:: EXERCISE DESCRIPTION ::
Render the lines of the listing below as a JSON list of strings, one string per line, omitting blank lines. Begin at the line that contains "Click Zelda: Tears of the Kingdom title" and stop after the line that contains "Click the star", including both.

Dataset items
↓↓↓

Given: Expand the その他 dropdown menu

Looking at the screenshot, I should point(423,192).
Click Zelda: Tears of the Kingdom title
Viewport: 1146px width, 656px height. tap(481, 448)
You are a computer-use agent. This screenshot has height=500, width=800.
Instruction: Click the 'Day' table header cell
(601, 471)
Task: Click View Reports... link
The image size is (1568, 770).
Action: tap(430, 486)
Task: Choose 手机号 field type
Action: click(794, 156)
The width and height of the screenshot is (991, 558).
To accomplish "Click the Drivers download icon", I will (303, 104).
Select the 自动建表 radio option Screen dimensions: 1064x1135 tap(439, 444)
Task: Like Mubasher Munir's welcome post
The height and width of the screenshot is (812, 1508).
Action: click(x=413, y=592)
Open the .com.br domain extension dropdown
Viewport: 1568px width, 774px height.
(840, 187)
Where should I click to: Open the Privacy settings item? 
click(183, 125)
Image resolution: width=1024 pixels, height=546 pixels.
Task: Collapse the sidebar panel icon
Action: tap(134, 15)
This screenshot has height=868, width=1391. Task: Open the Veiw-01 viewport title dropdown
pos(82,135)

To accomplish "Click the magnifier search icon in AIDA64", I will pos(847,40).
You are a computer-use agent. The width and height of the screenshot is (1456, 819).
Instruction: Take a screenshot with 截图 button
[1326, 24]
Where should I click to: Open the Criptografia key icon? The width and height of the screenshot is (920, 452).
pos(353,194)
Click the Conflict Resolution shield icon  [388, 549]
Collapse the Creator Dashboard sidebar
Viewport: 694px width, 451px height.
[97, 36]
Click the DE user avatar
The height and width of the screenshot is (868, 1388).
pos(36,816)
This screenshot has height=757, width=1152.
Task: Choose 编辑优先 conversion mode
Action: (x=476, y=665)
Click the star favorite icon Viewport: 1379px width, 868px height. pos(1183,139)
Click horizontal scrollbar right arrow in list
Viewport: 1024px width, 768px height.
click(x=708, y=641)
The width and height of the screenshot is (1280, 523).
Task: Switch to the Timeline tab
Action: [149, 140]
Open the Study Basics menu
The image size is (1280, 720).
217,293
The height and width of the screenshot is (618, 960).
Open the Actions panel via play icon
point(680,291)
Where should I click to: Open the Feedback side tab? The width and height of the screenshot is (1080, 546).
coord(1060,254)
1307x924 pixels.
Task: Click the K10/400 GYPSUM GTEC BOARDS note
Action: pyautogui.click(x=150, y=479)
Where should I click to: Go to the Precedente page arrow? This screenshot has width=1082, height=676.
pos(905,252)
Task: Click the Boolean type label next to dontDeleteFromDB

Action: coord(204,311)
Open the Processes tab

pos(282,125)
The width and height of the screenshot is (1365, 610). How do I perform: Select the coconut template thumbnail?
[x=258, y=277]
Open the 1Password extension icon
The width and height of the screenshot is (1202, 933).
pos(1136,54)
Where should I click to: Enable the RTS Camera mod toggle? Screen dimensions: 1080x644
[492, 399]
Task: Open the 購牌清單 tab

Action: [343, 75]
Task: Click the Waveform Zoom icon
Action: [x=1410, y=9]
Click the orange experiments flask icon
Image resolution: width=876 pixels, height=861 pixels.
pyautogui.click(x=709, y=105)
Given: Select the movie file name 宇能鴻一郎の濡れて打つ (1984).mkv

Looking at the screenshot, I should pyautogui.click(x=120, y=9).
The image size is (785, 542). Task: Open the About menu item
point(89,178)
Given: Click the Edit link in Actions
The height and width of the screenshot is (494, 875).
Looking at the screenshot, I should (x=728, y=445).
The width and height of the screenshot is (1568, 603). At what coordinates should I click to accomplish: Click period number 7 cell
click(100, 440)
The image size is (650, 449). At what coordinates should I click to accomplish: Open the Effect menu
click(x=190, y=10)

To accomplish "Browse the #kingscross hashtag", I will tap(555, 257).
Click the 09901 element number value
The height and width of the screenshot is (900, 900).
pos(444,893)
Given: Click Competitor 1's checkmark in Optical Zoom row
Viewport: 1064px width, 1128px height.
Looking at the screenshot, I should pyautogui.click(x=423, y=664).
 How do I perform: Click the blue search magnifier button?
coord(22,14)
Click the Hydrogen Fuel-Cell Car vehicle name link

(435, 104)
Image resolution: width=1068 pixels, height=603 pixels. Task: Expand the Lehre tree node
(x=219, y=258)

↑↑↑

:: ANSWER TO THE PROBLEM ::
[
  "Click Zelda: Tears of the Kingdom title",
  "Viewport: 1146px width, 656px height. tap(481, 448)",
  "You are a computer-use agent. This screenshot has height=500, width=800.",
  "Instruction: Click the 'Day' table header cell",
  "(601, 471)",
  "Task: Click View Reports... link",
  "The image size is (1568, 770).",
  "Action: tap(430, 486)",
  "Task: Choose 手机号 field type",
  "Action: click(794, 156)",
  "The width and height of the screenshot is (991, 558).",
  "To accomplish \"Click the Drivers download icon\", I will (303, 104).",
  "Select the 自动建表 radio option Screen dimensions: 1064x1135 tap(439, 444)",
  "Task: Like Mubasher Munir's welcome post",
  "The height and width of the screenshot is (812, 1508).",
  "Action: click(x=413, y=592)",
  "Open the .com.br domain extension dropdown",
  "Viewport: 1568px width, 774px height.",
  "(840, 187)",
  "Where should I click to: Open the Privacy settings item? ",
  "click(183, 125)",
  "Image resolution: width=1024 pixels, height=546 pixels.",
  "Task: Collapse the sidebar panel icon",
  "Action: tap(134, 15)",
  "This screenshot has height=868, width=1391. Task: Open the Veiw-01 viewport title dropdown",
  "pos(82,135)",
  "To accomplish \"Click the magnifier search icon in AIDA64\", I will pos(847,40).",
  "You are a computer-use agent. The width and height of the screenshot is (1456, 819).",
  "Instruction: Take a screenshot with 截图 button",
  "[1326, 24]",
  "Where should I click to: Open the Criptografia key icon? The width and height of the screenshot is (920, 452).",
  "pos(353,194)",
  "Click the Conflict Resolution shield icon  [388, 549]",
  "Collapse the Creator Dashboard sidebar",
  "Viewport: 694px width, 451px height.",
  "[97, 36]",
  "Click the DE user avatar",
  "The height and width of the screenshot is (868, 1388).",
  "pos(36,816)",
  "This screenshot has height=757, width=1152.",
  "Task: Choose 编辑优先 conversion mode",
  "Action: (x=476, y=665)",
  "Click the star favorite icon Viewport: 1379px width, 868px height. pos(1183,139)"
]